Reproduce the passage on India's exports to Russia from "Table 5: Major" to "US$)  Growth (in %)", character for character.

----- TEXT BLOCK -----

Source: Ministry of Commerce and Industry, Government of India.[31]

Table 4: Major Exports to Russia (2020 and 2021, Prior to the Ukraine War)

Product label 2020 (in million US$) 2021 (in million US$) Growth (in %)
Pharmaceuticals      470    479.51    2.03
Organic Chemicals      267.38    231  -13.61
Coffee, Tea, Matte, spices      103.02   94.19  -8.57
Fish and Crustaceans, Molluscs and other aquatic invertebrates      83.08   119.98   44.2
Iron and Steel      137.88   239.82   73.94
Nuclear reactors, boilers, machinery, and mechanical appliances; parts thereof   227    302.45   33.25
Electrical Machinery and equipment and parts thereof: Sound recorders and reproducers, television image and sound recorders and reproducers, and parts       301.77                 518.62       71.86
Vehicles other than railway or tramway rolling stock and parts and accessories thereof     88.27              127.97     44.17
Cereals         63          50.64     -19.61
Rubber and articles thereof         37.64          55.08      46.33
Plastic articles and thereof         41.26          58.87      42.68
Total exports        $2,655.52          $3,254      44.62%

Source: Ministry of Commerce and Industry, Government of India.[32]

Table 5: Major Exports to Russia (2022 and 2023, After the Start of the Ukraine War)

Product label   2022 (in million US$)  2023 (in million US$)  Growth (in %)

----- DATASET RECORDS -----

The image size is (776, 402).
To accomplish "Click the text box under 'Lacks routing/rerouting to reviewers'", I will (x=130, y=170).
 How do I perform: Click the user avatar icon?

-----
----- DATASET RECORDS -----

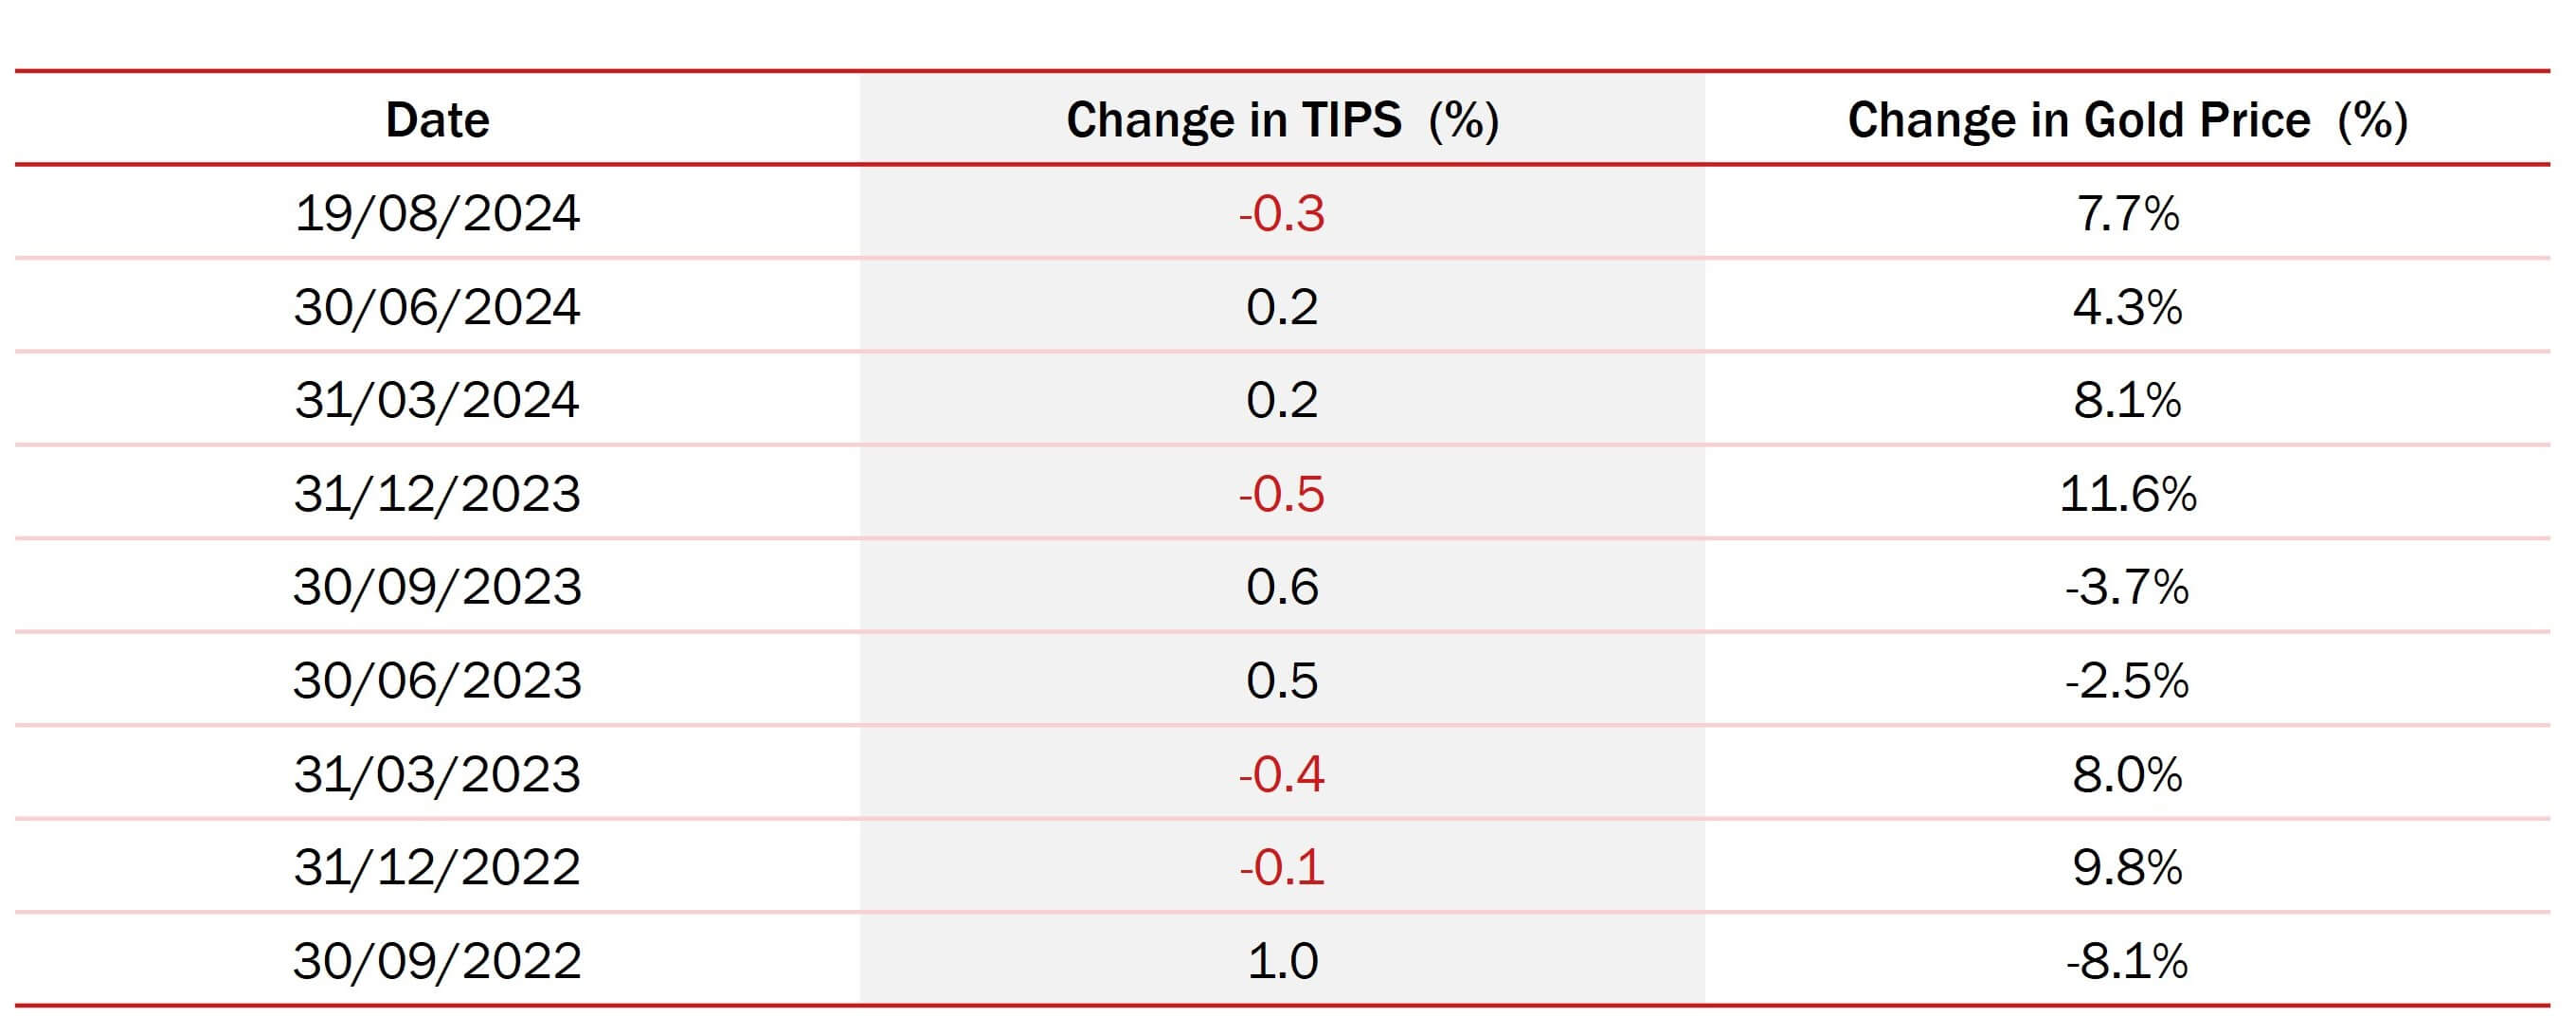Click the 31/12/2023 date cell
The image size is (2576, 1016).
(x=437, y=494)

-----
----- DATASET RECORDS -----

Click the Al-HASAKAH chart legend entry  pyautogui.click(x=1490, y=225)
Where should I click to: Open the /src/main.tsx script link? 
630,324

-----

* **RESULT**
Table 5: Major Exports to Russia (2022 and 2023, After the Start of the Ukraine War)

Product label   2022 (in million US$)  2023 (in million US$)  Growth (in %)